Researchers at Los Alamos National Laboratory in collaboration with the University of California - Irvine (UCI) have uncovered a significant new chemical attribute of plutonium, the identification and structural verification of the +2 oxidation state in a molecular system.
Scientists from Los Alamos National Laboratory and the University of California -- Irvine are exploring a new oxidation state of plutonium. (Credit: LANL)
"This finding marks out plutonium, already known for its extremely complex chemistry, as the actinide element with the largest number of confirmed oxidation states," said Andrew Gaunt, lead Los Alamos investigator on the project along with Stosh Kozimor.
The finding also provides a significant step towards a more complete understanding of chemical trends across the actinide series -- the stuff of textbooks -- and, ultimately will provide knowledge about how to manipulate and control oxidation-state chemistry and electronic structure.

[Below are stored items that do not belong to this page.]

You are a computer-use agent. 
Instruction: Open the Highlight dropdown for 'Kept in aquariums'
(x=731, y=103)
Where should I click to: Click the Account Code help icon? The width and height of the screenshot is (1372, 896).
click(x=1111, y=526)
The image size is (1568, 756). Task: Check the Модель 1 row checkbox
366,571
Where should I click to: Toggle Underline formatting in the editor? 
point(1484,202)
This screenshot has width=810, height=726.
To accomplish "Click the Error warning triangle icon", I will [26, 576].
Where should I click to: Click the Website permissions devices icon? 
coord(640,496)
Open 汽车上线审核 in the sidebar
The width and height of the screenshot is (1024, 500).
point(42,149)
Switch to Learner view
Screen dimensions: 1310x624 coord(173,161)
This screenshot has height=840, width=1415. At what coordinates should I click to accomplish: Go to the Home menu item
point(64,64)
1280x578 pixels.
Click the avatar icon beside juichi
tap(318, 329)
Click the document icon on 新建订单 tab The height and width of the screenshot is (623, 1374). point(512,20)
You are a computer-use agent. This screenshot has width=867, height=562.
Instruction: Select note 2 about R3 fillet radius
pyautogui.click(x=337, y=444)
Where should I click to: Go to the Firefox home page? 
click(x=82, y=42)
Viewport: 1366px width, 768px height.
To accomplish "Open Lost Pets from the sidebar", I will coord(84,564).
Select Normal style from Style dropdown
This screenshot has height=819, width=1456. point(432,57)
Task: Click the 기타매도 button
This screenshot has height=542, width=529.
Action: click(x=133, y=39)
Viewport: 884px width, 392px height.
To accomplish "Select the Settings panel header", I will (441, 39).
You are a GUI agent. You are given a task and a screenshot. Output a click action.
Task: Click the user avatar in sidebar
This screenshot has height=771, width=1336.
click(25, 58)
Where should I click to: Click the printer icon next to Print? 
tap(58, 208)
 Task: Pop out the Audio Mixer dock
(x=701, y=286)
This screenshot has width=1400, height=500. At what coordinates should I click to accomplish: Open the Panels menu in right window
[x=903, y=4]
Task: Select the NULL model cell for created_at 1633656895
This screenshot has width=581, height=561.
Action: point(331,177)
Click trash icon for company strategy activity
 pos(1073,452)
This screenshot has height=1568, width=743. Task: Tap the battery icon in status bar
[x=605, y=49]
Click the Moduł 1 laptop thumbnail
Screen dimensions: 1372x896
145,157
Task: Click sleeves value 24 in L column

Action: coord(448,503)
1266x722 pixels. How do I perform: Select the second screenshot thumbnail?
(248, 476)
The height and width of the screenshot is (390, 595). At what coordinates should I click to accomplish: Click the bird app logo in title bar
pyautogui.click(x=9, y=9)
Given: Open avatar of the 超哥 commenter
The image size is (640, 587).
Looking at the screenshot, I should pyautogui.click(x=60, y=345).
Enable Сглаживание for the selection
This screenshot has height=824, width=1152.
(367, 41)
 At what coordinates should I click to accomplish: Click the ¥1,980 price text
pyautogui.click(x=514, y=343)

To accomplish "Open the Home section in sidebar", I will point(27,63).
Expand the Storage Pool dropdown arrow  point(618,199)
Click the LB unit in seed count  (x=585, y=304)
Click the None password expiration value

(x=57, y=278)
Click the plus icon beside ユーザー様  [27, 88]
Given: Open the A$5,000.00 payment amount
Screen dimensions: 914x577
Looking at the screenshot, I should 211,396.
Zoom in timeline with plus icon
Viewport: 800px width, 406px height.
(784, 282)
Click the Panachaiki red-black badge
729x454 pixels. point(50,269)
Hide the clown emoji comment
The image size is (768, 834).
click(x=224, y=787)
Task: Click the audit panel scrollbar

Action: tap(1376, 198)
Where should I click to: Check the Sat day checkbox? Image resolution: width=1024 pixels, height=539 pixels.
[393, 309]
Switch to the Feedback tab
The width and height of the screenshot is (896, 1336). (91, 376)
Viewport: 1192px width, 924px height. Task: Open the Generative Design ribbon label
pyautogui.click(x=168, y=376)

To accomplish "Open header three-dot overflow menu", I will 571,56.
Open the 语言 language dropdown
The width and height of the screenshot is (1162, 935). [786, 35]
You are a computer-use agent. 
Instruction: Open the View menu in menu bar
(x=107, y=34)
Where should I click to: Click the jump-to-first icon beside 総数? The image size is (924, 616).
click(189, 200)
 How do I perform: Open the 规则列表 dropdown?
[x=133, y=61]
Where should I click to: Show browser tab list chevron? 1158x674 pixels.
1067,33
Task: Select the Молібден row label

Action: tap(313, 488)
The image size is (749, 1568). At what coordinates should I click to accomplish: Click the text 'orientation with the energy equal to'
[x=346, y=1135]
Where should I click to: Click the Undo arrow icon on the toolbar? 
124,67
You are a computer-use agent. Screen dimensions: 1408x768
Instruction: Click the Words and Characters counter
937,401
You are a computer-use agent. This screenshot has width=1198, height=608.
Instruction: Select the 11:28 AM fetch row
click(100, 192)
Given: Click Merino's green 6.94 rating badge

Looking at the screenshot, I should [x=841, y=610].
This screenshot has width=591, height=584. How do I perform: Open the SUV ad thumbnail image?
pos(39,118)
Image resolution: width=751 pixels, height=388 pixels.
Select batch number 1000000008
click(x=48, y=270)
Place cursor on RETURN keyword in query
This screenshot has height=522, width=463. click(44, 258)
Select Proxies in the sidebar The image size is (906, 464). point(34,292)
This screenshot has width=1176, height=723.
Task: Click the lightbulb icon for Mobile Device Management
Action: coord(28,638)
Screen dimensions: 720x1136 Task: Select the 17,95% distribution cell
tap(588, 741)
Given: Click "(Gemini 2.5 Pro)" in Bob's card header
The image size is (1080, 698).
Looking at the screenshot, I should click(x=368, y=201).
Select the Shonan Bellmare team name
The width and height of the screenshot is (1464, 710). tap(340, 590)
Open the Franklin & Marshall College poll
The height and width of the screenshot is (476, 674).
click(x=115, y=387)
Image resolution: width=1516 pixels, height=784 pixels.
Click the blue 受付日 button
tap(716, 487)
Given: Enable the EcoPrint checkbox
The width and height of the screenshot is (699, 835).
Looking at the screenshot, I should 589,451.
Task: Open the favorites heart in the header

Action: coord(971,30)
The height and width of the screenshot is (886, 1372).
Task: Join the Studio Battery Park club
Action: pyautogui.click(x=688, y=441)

One of the most fundamental properties of an element's chemical behavior is its oxidation state chemistry. An oxidation state relates to the the number of electrons that are removed from, or added to, a neutral element (oxidation state of 0) to form cations (positive oxidation states) or anions (negative oxidation states). The oxidation state of an element has huge influence upon chemical behavior and speciation. Because of this importance, most accessible oxidation states are generally presumed to have already been identified over the last 100+ years for the elements of the periodic table. Plutonium (Pu) chemistry has been extensively studied at Los Alamos as part of its essential national security mission since the Manhattan Project of the 1940s, revealing its chemistry to be among the most complex of all elements.
Six oxidation states are known and have been verified: 0 (metallic form) and +3, +4, +5, +6, +7 in molecular systems. The current work, just published in the
Journal of the American Chemical Society, demonstrates that a seventh formal oxidation state (+2) has now been accessed and verified, representing an unexpected new chemical form of plutonium.
"Over time, it's easy to get bogged down in the daily, but important, details of more incremental experiments and analyzing data, but this project was the kind of research experience and more profound fundamental discovery that excites," said Gaunt. "This is exactly the kind of plutonium chemistry that the Laboratory is uniquely positioned to achieve in conjunction with academic collaborators."
The research was built on prior work at (UCI) by collaborating professors William Evans and Filipp Furche that showed the +2 oxidation state of lanthanides (Ln), uranium and thorium could be generated using organometallic anions (cyclopentadienyl rings) to facilitate reduction of molecules containing a +3 metal cation to molecules containing a +2 metal cation (metal = Ln, uranium or thorium).
These +2 molecules were shown to be accessible on account of the 'organometallic framework' around the metal ion, which allows the extra electron upon reduction of +3 to +2 to populate a 'd' rather than an 'f' orbital, which is unusual. A graduate student, Cory Windorff, from the Evans' group at UCI spent a year at Los Alamos working in a specially equipped radiological laboratory with Gaunt to develop and apply a similar methodology with the much more radioactive isotope of Pu-239.
Following successful isolation of the molecule containing Pu-+2, calculations by Furche and student Guo Chen revealed that, "unlike in the lanthanide, uranium and thorium analogs, plutonium appears to exhibit an intriguing electronic structure 'crossover point' with the extra electron primarily residing in an 'f' orbital, not a 'd' orbital," said Gaunt.
"Elucidating the nature of this electronic structure 'break' in actinide +2 cations as the actinide series is traversed was previously inaccessible, but we have now made the breakthrough and the area is brimming with potential for further exploration," Kozimor noted.
"Working with the highly radioactive elements beyond uranium (called the transuranics) is extremely technically challenging, given limited availability of isotopes of these elements and the safety protocols under which the research must be conducted, but we have now paved the way for future discovery of additional transuranic molecules containing the +2 oxidation state," Kozimor said.
Said Gaunt, "Seeing the color change from blue to deep purple upon reduction of a plutonium +3 molecule, and knowing that if the experiment was a success then I would be the first person in the world to see a new formal oxidation state for an element with my own eyes, was quite riveting."
"The moment bought back the feeling of what attracts many chemists to the field in the first place," Gaunt continued. "It's the kind of fundamental chemistry we perform at high school or as an undergraduate, making different oxidation states of elements such as transition metals, and marveling at the 'cool' color changes -- except in this case, it was with a rare and highly radioactive isotope in specialist radiological facilities at a national laboratory, and an element for which not too long ago few would have believed Pu(II) could be generated, isolated, and characterized."